2003

Vive la nature morte

Texte par Christine Palmiéri

On entre par effraction dans l'œuvre d'Éric Lamontagne, par la déchirure même de la toile, déchirure de la peinture, déchirure-icône chère à Lucio Fontana. L'artiste puise aussi dans les préoccupations des artistes de Support-Surface des références à la peinture, à la matière, aux matériaux toile et pigment. Mais face à ces expériences abstraites de la couleur et de la forme que le groupe Support-surface a menées pendant les années 70, il provoque une autre déchirure en insufflant cette fois une figuration outrancière qui semble naître de la matière picturale de la toile, s'étalant de façon inégale sur des grands formats puis envahissant l'espace dans une tridimensionnalité inattendue. Nous pénétrons dans un décor québécois familier où des artéfacts de nature aussi tragique que des trophées de chasse ou un crucifix semblent s'arracher à leur support dans une esthétique troublante, lieu abandonné où continue de brûler sur vidéo l'image d'un feu au fond d'un foyer. «Vive la nature morte» joue sur l'ambiguïté du sens même de la nature morte en confrontant le citadin avec l'idée d'une nature perdue qui ne peut être appréhendée qu'au travers d'une fenêtre ou d'un écran comme en témoignent les deux grandes toiles placées devant la baie vitrée de la galerie. La nature se trouve ainsi sacralisée sur des toiles/ vitraux. La lumière naturelle passe à travers les pigments qui semblent s'enflammer et renforce son apparition dans l'espace de la galerie. Les fleurs du tapis jaillissent de la toile-tapis comme pour démontrer cette relation complexe entre le perceptif et le sémantique.
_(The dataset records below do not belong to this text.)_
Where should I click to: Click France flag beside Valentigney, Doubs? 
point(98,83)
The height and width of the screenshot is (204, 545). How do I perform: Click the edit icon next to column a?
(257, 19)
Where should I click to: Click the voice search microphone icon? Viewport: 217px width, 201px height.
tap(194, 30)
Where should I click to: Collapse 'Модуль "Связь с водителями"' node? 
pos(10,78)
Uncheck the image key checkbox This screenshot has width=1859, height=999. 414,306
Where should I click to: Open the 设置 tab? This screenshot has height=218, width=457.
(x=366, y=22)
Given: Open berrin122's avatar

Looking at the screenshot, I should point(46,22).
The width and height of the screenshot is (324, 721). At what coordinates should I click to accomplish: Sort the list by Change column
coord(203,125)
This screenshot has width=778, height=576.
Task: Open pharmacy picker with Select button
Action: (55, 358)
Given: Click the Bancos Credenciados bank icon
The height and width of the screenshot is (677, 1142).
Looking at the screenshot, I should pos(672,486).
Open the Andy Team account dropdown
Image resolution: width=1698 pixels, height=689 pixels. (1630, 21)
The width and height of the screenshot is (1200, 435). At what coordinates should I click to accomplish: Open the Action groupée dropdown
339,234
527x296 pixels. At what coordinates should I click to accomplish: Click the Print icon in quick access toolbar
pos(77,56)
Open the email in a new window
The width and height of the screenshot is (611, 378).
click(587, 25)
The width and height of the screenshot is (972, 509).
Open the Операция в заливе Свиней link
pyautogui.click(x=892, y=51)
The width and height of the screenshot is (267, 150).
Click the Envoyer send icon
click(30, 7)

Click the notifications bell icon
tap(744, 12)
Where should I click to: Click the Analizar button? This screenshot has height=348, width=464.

Il entreprend un dialogue entre la nature disparue et la nature morte: celle-ci conservant la nature vivante à travers l'histoire de la peinture. Dans une approche ludique, l'installation, qui comprend de la peinture, des éléments sculpturaux et de la vidéo dans un dispositif théâtral qui reconstitue un décor intérieur, les différents icônes reconstituent l'idée de peinture et narrent l'histoire des disparus.